The promise of music, dancing, romance and the occasional game of bowls had Dubliners flocking to the Marlborough Bowling Green and Pleasure Gardens from the early 18th century. And from such entirely frivolous pastimes grew a clamour for a little wooden bridge over the River Liffey, here, at the site of the Rosie Hackett Bridge. For the noble and monied classes, with little else to do but play, did not like the inconvenience of having to use the Essex Bridge located upstream, near the old city. However, their fundraising attempts seem to have come to nothing and the well heeled, satin coated revellers made do with the old ferry boat - a service first recorded here in 1675.
In the 21st century the need for a new bridge is decided in a very rational, scientific manner and is inclusive of all sectors of society.
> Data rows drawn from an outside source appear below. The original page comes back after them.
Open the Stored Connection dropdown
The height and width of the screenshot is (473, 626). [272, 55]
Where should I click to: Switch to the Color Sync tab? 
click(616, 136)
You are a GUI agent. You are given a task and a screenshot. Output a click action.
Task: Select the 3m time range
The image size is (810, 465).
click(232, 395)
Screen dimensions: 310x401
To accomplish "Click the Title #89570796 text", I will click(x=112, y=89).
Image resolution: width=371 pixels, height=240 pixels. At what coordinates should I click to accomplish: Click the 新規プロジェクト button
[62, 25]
National and local policies set the context and the framework: The National Development Plan, Transport 21 and The Strategic Planning Guidelines all informed the decision to build the Rosie Hackett Bridge, particularly the City Council’s ‘Dublin City Development Plan’ which contained a specific objective to provide a pedestrian bridge from Marlborough Street to Hawkins Street.
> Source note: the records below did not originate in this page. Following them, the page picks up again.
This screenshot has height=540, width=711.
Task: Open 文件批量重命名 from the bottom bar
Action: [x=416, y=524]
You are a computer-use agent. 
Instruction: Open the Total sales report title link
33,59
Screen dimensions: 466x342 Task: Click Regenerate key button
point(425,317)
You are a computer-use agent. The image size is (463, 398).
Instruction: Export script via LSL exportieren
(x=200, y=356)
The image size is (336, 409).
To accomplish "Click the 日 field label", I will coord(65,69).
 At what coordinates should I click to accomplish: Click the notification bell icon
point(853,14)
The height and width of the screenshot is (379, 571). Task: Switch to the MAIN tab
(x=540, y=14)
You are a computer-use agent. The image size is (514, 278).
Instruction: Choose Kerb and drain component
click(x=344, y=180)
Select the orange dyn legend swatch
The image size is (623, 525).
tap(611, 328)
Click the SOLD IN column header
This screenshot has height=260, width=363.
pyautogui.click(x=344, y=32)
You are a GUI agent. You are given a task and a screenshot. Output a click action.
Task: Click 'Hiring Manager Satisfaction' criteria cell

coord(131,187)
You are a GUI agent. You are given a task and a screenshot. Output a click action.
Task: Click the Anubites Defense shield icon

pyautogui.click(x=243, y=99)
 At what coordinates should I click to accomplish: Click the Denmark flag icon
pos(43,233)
A ‘To Do’ list was compiled: land ownership searches, a topographical survey; consultations with utility companies, the National Parks and Wildlife Section, the Eastern Regional Fisheries Board and National Museum of Ireland; licences to obtain; archaeological testing and archaeological excavation to be undertaken; underwater assessments and metal detection surveys to be organised and an Environmental Impact Statement to be commissioned.
Protecting the area from any future flooding was a major concern. A hydraulic model of the River Liffey was developed and the impact of the new bridge under various combinations of low and high tide were tested. Requirements for contractors were set out: the use of chemicals approved for the aquatic environment, noise control measures, vibration limits and dust minimisation were included. Photomontages of the proposed structure were analysed for landscape and visual impact.
Method statements were prepared for the removal of the Sheehan monument and the temporary interference with parts of the historic quay walls. No detail was too small for consideration, necessary adjustments took place, ideas were revisited, final decisions were made and planning permission was sought. Such was the thoroughness of preparations that not a single objection was received in the course of the planning process. The appearance of a barge crane in the River Liffey in February 2012 marked the beginning of the construction phase and the Rosie Hackett Bridge was opened to public, pedestrian and cycle traffic on the 20th of May 2014.